“Everyone thinks of changing the world, but no one thinks of changing himself.”
– Leo Tolstoy

Change yourself and everything else around you changes, slowly. It’s a knock-on effect.  And in time the world changes. It’s slow, but it does happen. Which is more than most of us can say for our best intentions to go out there and create something grand and exciting that will fix depression, or youth suicide, or breast cancer.

Bring it in close to home, rather than working outwards, and you get results. Gently. Effectively.
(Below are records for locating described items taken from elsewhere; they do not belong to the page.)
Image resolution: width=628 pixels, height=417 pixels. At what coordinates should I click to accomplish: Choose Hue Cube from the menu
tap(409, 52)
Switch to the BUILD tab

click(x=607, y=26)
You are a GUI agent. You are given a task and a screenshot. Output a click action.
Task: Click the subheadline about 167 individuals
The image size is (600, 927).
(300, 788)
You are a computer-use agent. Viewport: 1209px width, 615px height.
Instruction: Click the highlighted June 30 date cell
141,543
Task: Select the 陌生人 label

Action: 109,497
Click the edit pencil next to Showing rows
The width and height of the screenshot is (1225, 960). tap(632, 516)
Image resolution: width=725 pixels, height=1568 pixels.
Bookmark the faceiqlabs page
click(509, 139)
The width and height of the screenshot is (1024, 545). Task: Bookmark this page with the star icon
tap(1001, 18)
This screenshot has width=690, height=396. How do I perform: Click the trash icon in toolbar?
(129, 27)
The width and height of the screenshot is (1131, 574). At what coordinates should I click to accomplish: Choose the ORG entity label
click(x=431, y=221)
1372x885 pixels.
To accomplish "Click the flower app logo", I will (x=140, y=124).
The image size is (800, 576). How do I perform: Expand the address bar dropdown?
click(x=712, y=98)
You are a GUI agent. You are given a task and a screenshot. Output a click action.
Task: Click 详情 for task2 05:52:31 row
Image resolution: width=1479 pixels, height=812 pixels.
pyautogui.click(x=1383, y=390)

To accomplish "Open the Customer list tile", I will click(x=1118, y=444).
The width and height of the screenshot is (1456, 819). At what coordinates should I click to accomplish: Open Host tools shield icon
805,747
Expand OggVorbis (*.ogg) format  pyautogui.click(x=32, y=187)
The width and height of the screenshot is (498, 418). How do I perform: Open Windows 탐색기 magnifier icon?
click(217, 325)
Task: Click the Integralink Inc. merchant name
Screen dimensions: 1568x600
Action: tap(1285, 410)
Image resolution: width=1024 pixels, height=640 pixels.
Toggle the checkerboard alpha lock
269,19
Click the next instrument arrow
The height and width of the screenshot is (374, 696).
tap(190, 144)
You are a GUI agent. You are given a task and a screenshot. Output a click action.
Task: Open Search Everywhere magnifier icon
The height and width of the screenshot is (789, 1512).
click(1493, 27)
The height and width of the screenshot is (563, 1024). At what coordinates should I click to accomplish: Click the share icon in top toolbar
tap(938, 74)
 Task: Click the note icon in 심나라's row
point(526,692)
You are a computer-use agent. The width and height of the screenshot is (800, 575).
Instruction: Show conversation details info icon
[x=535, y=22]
My spiritual counselor friend Sky once told me to “be my message”. I’d been rabbiting on about how I wanted to show, and to tell, people how to do things better.  She wisely suggested instead of trying to change “out there”, and preaching, I could try living the change myself. That is, live the struggle of trying to improve my level of care. I find this hard because I’m inherently selfish. I forget birthdays and I fail to visit friends who’ve had kids and who keep asking me to come over for tea because they’re going insane with lack of adult company. And sometimes I can’t be bothered to pull the plastic windows off envelopes before putting them in the recycling, even though I harp on to others about being diligent waste sifters.

It also meant delving into the dark, messy corner cupboards of myself, where I store all the stuff I don’t really want to face, and which holds me back from progress. Stuff like an arrogant belief that I don’t need intimacy. Stuff like…um, I think I’m still delving in that corner.

Slowly I’m changing. And slowly I’m seeing people’s reactions to me changing. And slowly the world will change.